La Universidad de Las Américas (UDLA) completó por primera vez la medición integral de su huella de carbono correspondiente a 2025, un proceso que permitió cuantificar las emisiones asociadas a sus operaciones y establecer una línea base para orientar las próximas acciones de reducción y avanzar hacia la carbono neutralidad.
El inventario fue elaborado bajo la metodología del GHG Protocol, uno de los principales estándares internacionales para la cuantificación y gestión de emisiones de gases de efecto invernadero, y determinó una huella total de 17.898 toneladas de dióxido de carbono equivalente (tCO₂e), considerando el método de ubicación para el cálculo del consumo eléctrico.
Para Claudia Orellana, directora de Sostenibilidad de la Universidad de Las Américas, contar con esta información permite identificar con mayor precisión dónde se encuentran las principales oportunidades de reducción y orientar las decisiones de la institución a partir de evidencia.
“Realizar una medición integral bajo el GHG Protocol eleva la sostenibilidad en la UDLA de un compromiso ético a una gestión estratégica. La relevancia de este proceso radica en que nos entrega una radiografía técnica, permitiéndonos identificar que la mayor oportunidad de reducción de emisiones está en el transporte de nuestra comunidad”, explica.
El transporte concentra la mayor parte de las emisiones
Uno de los principales resultados del diagnóstico fue que el Alcance 3, correspondiente a las emisiones indirectas generadas en la cadena de valor de la institución, representa 16.262 tCO₂e, cerca del 93% de la huella total. Dentro de este ámbito, el transporte externo fue identificado como el principal foco para futuras acciones de reducción de emisiones.
La medición consideró los tres alcances definidos por el GHG Protocol. El Alcance 1, asociado a emisiones directas generadas por fuentes propias de la institución, registró 179 tCO₂e, principalmente por el funcionamiento de calderas y emisiones fugitivas de refrigerantes.
En tanto, el Alcance 2, relacionado con el consumo de energía eléctrica en los campus, alcanzó 1.457 tCO₂e bajo el método de ubicación, mientras que mediante el método de mercado la cifra llegó a 1.038 tCO₂e.
Como parte del proceso, la universidad estimó la movilidad mediante la metodología de Pasajeros-Kilómetro (PKM), analizó el consumo de combustibles de sus buses institucionales y realizó una verificación interna de los supuestos y factores de emisión utilizados en el cálculo.
“Esta medición no es solo una cifra: es el insumo para nuestra hoja de ruta hacia la carbono neutralidad, garantiza trazabilidad y auditoría mediante el programa Huella Chile, y asegura el cumplimiento del Foco 4: Gestión y Operaciones Sostenibles de la Estrategia de Sostenibilidad UDLA”, agrega Orellana.
Movilidad sostenible como eje para reducir emisiones
A partir de los resultados del inventario, la UDLA proyecta desarrollar un Plan de Movilidad Sostenible que buscará abordar el principal foco de emisiones identificado en la medición.
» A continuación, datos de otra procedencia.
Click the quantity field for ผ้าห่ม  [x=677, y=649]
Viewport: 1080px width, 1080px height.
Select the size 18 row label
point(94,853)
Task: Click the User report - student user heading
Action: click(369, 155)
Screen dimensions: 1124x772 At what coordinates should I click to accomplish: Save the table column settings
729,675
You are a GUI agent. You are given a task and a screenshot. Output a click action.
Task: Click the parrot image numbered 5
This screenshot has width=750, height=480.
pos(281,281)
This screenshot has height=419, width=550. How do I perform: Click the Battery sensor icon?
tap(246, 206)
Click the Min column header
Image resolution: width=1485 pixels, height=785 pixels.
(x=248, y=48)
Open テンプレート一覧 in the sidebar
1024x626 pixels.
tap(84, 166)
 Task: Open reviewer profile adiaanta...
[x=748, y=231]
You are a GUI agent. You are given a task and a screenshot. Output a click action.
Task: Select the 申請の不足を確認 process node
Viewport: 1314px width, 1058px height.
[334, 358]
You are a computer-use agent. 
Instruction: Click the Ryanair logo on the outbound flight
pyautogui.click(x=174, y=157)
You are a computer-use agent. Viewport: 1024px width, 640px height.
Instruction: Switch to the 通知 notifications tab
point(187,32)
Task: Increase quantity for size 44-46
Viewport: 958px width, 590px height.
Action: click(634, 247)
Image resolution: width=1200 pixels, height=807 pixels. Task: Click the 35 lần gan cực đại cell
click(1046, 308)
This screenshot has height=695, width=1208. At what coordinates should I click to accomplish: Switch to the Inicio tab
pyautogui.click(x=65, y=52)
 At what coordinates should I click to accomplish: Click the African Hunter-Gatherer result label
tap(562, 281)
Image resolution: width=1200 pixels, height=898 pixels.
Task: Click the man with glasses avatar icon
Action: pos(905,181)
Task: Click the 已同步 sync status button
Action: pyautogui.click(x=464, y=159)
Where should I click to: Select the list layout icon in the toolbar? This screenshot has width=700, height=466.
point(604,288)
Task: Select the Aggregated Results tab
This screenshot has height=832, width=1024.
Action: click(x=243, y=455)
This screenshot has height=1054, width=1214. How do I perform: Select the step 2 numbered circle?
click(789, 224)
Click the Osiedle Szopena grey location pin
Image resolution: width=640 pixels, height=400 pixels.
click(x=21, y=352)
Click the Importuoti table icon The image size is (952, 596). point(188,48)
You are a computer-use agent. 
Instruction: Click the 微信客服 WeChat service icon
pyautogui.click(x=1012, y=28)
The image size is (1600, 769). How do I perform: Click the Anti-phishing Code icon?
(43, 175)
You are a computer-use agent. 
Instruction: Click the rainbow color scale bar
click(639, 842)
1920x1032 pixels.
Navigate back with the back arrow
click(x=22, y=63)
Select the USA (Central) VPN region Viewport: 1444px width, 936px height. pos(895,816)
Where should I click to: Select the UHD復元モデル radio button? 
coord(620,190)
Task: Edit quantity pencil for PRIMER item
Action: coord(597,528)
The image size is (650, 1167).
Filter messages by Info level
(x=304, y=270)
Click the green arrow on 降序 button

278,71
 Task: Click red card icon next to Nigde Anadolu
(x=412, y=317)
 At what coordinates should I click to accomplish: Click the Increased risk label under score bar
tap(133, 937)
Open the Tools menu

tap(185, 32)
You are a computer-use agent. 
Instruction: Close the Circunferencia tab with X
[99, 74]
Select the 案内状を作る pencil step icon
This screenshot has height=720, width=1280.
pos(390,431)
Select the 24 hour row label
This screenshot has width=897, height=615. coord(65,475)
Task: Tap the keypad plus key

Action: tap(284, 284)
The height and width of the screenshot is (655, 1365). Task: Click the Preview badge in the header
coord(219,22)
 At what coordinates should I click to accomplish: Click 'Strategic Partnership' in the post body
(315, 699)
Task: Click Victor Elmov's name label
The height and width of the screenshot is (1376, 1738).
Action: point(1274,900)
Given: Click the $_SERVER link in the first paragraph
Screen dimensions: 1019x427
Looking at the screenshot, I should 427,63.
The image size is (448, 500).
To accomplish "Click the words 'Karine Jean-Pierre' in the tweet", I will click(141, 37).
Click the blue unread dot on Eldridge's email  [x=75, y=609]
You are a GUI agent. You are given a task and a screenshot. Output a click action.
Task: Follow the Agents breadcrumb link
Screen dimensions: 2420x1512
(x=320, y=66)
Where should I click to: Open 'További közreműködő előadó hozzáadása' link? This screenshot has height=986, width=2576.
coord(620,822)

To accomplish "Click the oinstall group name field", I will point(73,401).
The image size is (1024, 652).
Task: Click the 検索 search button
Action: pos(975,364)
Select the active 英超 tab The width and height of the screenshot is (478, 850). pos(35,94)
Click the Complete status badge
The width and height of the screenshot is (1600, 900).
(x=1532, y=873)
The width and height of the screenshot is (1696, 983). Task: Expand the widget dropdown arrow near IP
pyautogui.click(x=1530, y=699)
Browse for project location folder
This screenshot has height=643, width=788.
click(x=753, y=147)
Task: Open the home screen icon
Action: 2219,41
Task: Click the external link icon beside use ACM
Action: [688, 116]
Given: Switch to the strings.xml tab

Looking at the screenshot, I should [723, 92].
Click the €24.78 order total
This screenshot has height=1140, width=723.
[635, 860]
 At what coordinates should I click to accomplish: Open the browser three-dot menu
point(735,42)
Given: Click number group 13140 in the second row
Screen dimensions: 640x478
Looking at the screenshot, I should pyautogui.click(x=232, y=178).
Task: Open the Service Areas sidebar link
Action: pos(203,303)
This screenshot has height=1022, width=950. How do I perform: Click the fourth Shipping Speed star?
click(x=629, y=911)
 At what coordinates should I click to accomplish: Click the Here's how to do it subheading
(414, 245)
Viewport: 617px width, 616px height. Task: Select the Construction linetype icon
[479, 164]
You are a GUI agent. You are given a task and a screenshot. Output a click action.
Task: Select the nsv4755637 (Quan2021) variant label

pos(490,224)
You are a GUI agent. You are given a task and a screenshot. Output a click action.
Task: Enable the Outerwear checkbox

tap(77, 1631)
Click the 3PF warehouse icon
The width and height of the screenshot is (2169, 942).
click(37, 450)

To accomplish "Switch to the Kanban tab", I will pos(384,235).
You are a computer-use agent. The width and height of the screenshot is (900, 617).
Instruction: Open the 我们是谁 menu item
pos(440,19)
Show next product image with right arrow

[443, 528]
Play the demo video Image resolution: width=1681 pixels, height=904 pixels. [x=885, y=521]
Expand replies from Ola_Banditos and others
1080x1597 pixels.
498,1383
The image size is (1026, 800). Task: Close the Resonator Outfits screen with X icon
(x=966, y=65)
La iniciativa contempla fomentar el uso del transporte público, la electromovilidad y la bicicleta entre la comunidad universitaria.
“Con la evidencia del inventario en mano, nuestra ruta es clara: el Plan de Movilidad Sostenible será el corazón de nuestra estrategia, atacando el 93% de nuestra huella mediante el fomento del transporte público, la electromovilidad y el uso de la bicicleta”, señala la directora de Sostenibilidad.
A estas medidas se sumará una gestión energética en los distintos campus, con el objetivo de avanzar hacia suministros provenientes de fuentes renovables, además de incorporar criterios ambientales en la gestión cotidiana de la institución.
La estrategia también contempla la elaboración de un Plan de Carbono Neutralidad y de Movilidad Sostenible, que establecerá objetivos, medidas de mitigación y adaptación, indicadores de seguimiento y un cronograma de implementación, incorporando la participación de la comunidad universitaria y de actores relevantes de su entorno.
“No estamos ante una declaración de principios, sino ante un plan de acción con metas auditables que nos permitirá reducir nuestra huella de carbono”, sostiene Orellana.
Además, la UDLA declarará formalmente sus resultados en el Programa Huella Chile, iniciativa del Ministerio del Medio Ambiente que permitirá validar el inventario en un registro nacional, comparar sus resultados con otras organizaciones y fortalecer su contribución a las políticas públicas y privadas de mitigación del cambio climático.